How Risk Economics Can Help Us Win the Battle in Cyberspace
Tuesday, September 27, 9:00-10:00 AM
Attend in person at the Mandarin Oriental Hotel in Washington, D.C
Or in a virtual session
Larry Clinton is a veteran activist in the field of public policy and corporate governance for high technology. He’s also a longtime supporter of FAIR (Factor Analysis of Information Risk). His key argument is that “cybersecurity has been largely mis-analyzed by business and government. Most people in the space regard cybersecurity as technical operational mission. The technology is just how the attacks occur. We need to get at why attacks occur – almost always for economic reasons.”
The ISA and the National Association of Corporate Directors (NACD) developed the Cyber-Risk Oversight Handbook, which has been highly influential in re-orienting boards – and the CISOs and other executives who report to them – to see cyber risk in the economic terms they see other strategic risks.
Lately, Larry has been working with the World Economic Forum to promote the idea that cybersecurity is one of the environmental, social and governance (ESG) issues that organizations must confront for both corporate and social stability.
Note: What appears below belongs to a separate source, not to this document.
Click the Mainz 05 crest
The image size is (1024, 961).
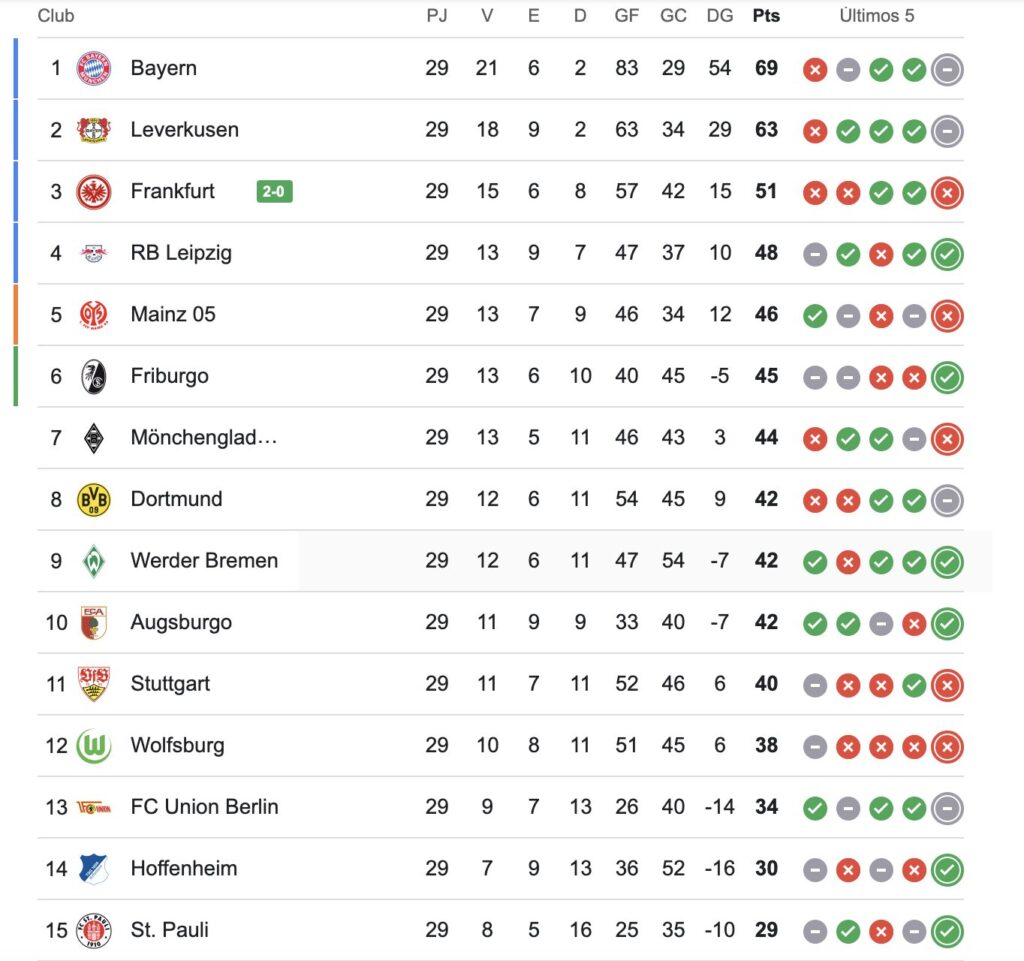click(93, 315)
On the public policy side, Larry and the ISA have recently advocated for a national cybersecurity academy, much like the military academies though offered through many universities. Students would receive a free education in return for a 5-year commitment to serve in a government cyber job. “We could educate 10,000 students a year,” he says, and clear up the talent shortage in the field. “We can’t solve any of our cybersecurity issues until we have an adequate workforce.”
For motivation, Larry says, public and private leaders should look over their shoulders to the Chinese. Their Digital Silk Road program, funded at $1.4 trillion over the next five years, is an “incredibly effective” strategy. “The United States doesn’t even have a strategy. It’s mostly tactics, which are good and important -- information sharing programs, standards development, framework development -- but that’s not a strategy.”
“Starting from the point of view that we are losing this (cybersecurity) fight because we are not analyzing it properly, we should rip out all the traditional regulatory models (such as) massive checklists that are totally unrelated to anything economic…We need to insist organizations do a more sophisticated cyber risk assessment. FAIR would be one of the key ways to do that.
“FAIR in a very consistent way integrates economics, empiricism and risk and allows an organization to begin to make assessments on cyber in a similarly sophisticated way that they do with other risks. It’s a major innovation and should be heavily promoted.”